Резко замедлившись, я потерял равновесие и повалился вперёд, всем телом обрушившись на сырую колючую землю. Я лежал в открытом поле, далеко от жутковатых в полумраке подступающей ночи деревьев. Лес остался позади. У меня получилось миновать его. И теперь оставалось просто дойти до дома.

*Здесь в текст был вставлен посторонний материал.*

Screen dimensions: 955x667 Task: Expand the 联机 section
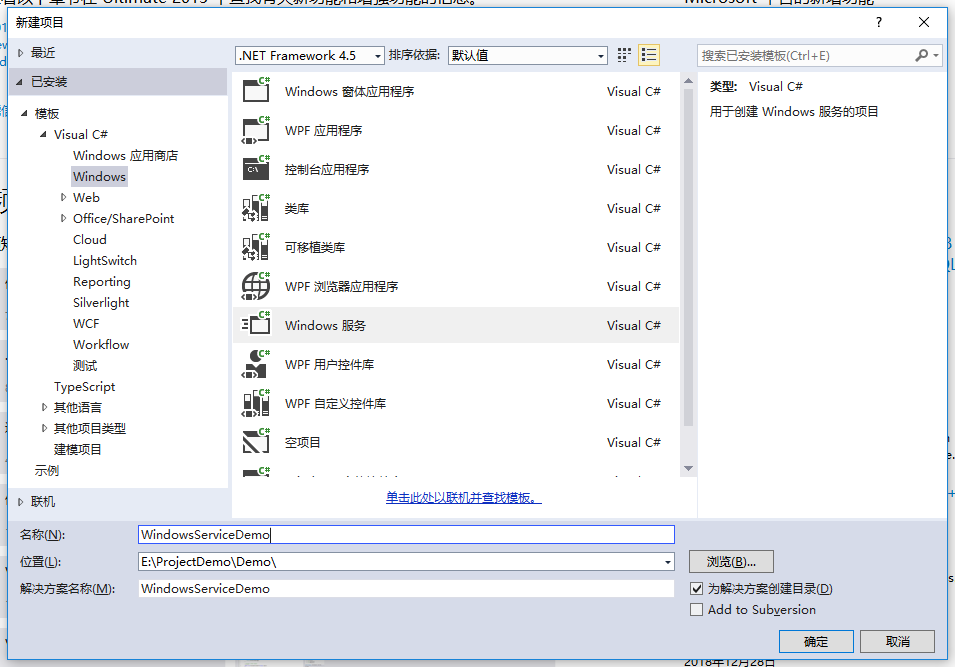pos(23,501)
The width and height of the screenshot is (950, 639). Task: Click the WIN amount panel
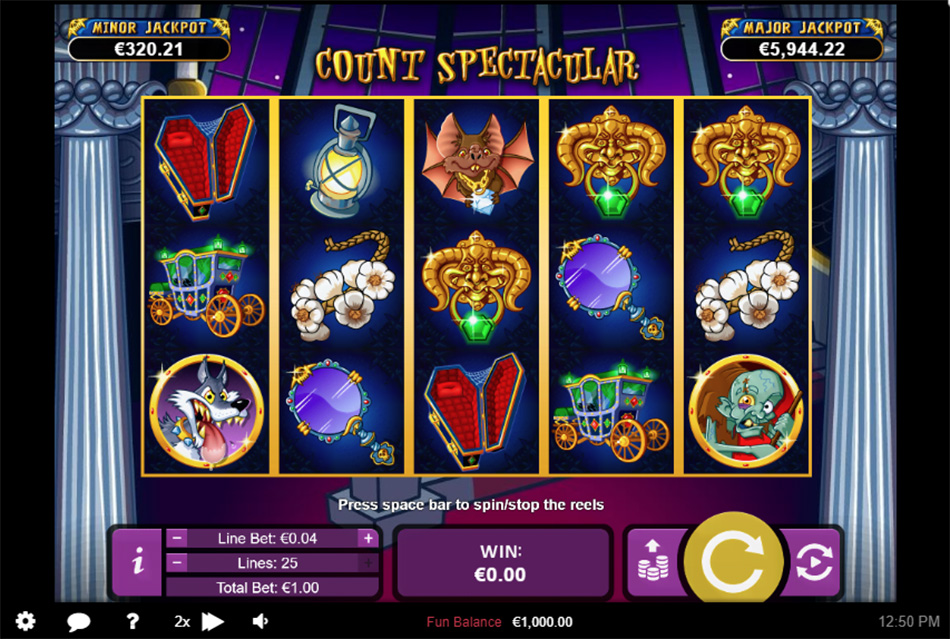pyautogui.click(x=500, y=563)
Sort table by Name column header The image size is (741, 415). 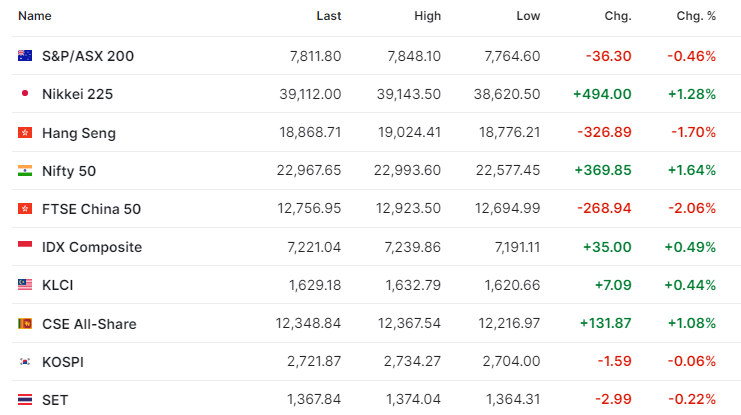(34, 16)
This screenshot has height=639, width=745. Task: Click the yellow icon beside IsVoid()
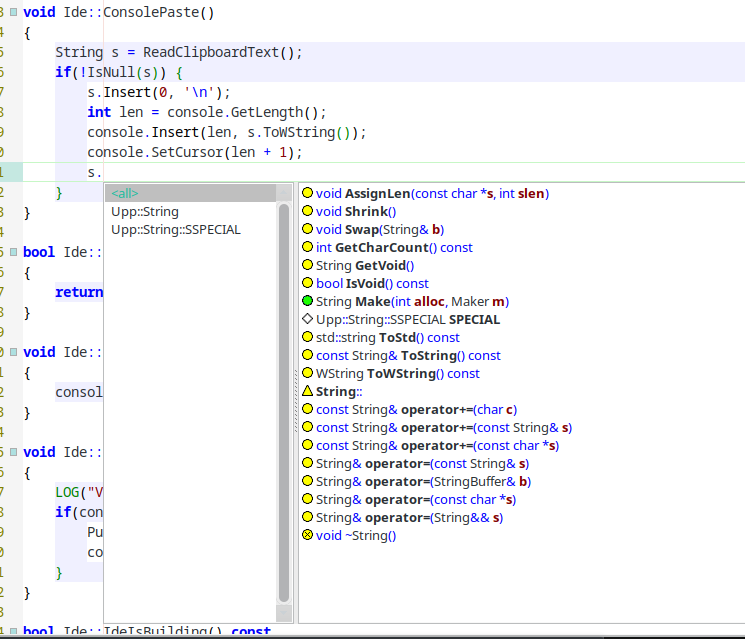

Но встать получилось не сразу. Утомлённое тело отказывалось слушаться – а потому некоторое время я просто лежал и слушал воздух. Безмолвно говорил с почвой. Принимал на своих волосах и спине осторожные крылья ветра… Это успокаивало. Умиротворяло. Постепенно растворялись страхи и волнения, ненужные вопросы отступали и прятались в свои норы. Мне стало легче.
Спираль безумия со скрежетом дёрнулась в обратную сторону…
Очнувшись от невыносимо короткой дрёмы, я без особого труда поднялся на ноги и, пошатываясь, побрёл вперёд. Бинт на правой ноге пропитался кровью, и шаг у меня выходил небрежный, неторопливый. Но спешить было незачем. Всё равно я уже опоздал везде, где только мог.
Так я и хромал в известном с детства направлении, слушая стрёкот цикад и далёкий лай собак. Где-то неподалёку, чиркнув по небу жёлтым светом фар, прогромыхал припозднившийся грузовик. Всё было так знакомо и правильно… Каждая мелочь, каждый штришок – я знал их, знал и берёг в потаённом уголке сердца. В конце концов, это был мой мир. Это была моя жизнь. И ничья больше.